Así era mi padre, un tipo de pocas pulgas, dotado de una inteligencia natural excepcional, bueno para la palabra hablada, elocuente, chispeante y de muy buen humor, todo el tiempo vacilando con la gente que no era muy afecta al baño diario. “La cáscara guarda el palo” les decía a los refractarios al aseo matutino del cuerpo. De su amplio repertorio de dichos y refranes recuerdo uno en especial, que además lo pintaba de cuerpo entero: “el pájaro canta aunque la rama cruja”. Mi papá fue un ludópata de toda la vida, ágil de mente como pocos, le encantaba el dominó, pero sobre todo el póker clásico. Lo jugaba casi profesionalmente, era un ojo de tigre, desechaba una mano de números bajos y dispares, y cualquier momento en el día era una ocasión propicia para echarse una partidita. Con don Carlos Rullán lo recuerdo jugando a las 10 de la mañana, ellos dos solos, con baraja española.
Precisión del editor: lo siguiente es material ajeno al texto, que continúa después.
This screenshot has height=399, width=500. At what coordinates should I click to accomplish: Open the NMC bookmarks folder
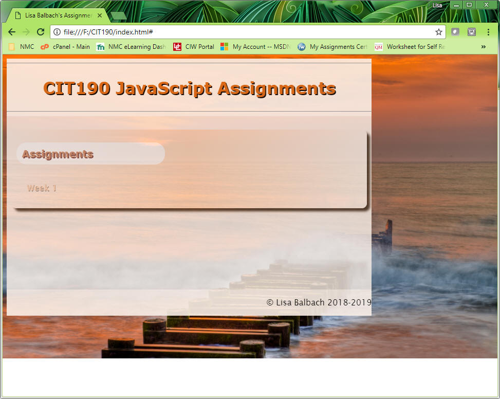(21, 47)
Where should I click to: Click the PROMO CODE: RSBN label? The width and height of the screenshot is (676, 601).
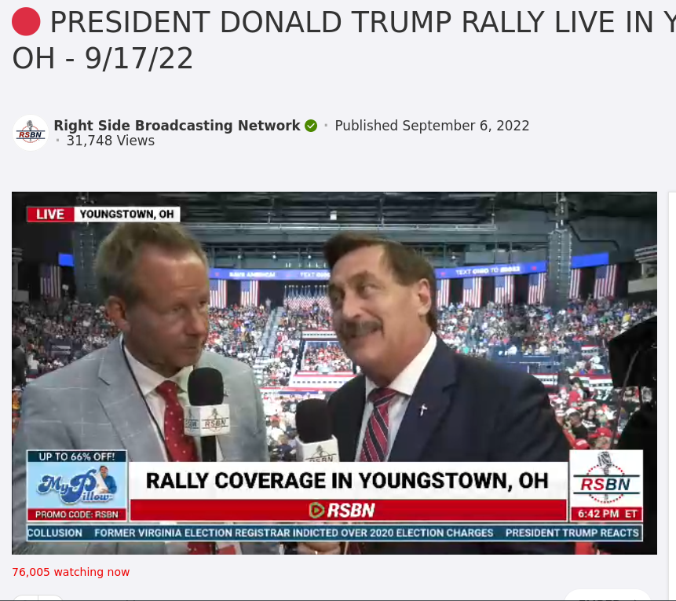[77, 515]
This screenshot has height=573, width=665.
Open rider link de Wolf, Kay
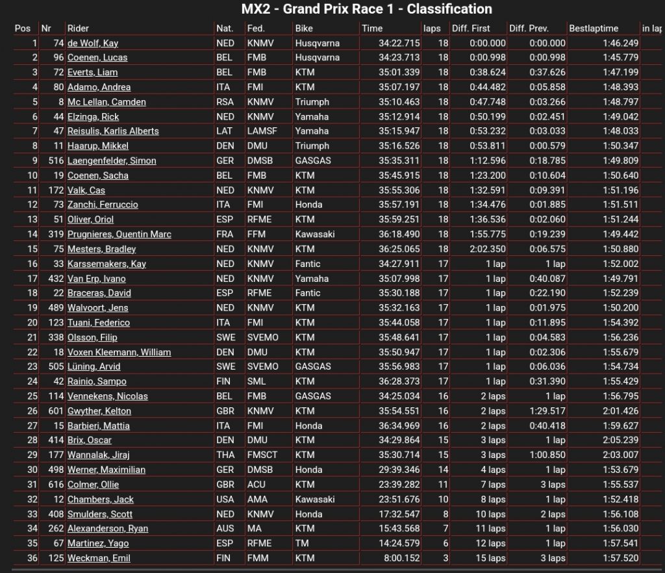(x=92, y=44)
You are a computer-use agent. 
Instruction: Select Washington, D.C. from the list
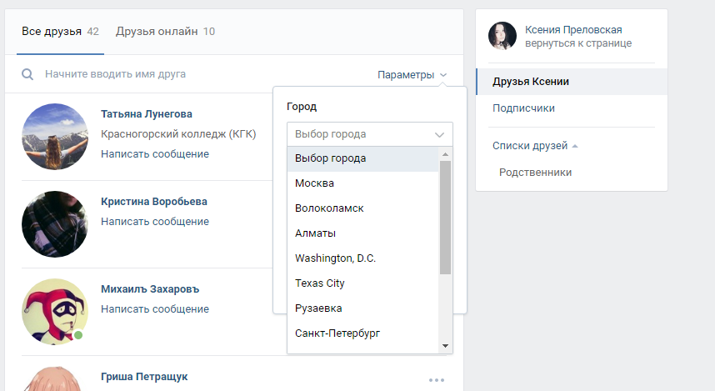click(335, 258)
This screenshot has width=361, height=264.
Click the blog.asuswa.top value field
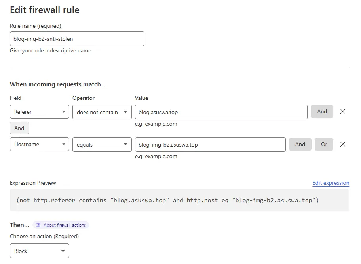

Ese fue su mayor vicio, también el cigarro, a través del cual descargaba su desesperación y nerviosismo. Afortunadamente lo dejó a tiempo, cosa que le permitió vivir hasta los 90 años, bueno, le faltaban unos pocos meses para cumplirlos.
Finalmente diré que mucho de mi acervo personal de conocimientos, en buena medida se lo debó a él que fue un gran lector. En mi casa familiar nunca faltaron los periódicos diarios, el Dictamen entre ellos, un tiempo el Novedades de Rómulo O’Farril Jr., y por supuesto también El Mundo de Córdoba. No tengo muy claro la escolaridad de mi papá, pero fue un hombre que se hizo a sí mismo, encurtido por los rigores de la vida misma. Junto a mi madre formó un matrimonio que perduró con sus “ires y venires” más allá de las seis décadas y media. Un abrazo hasta donde esté ese viejo excepcional.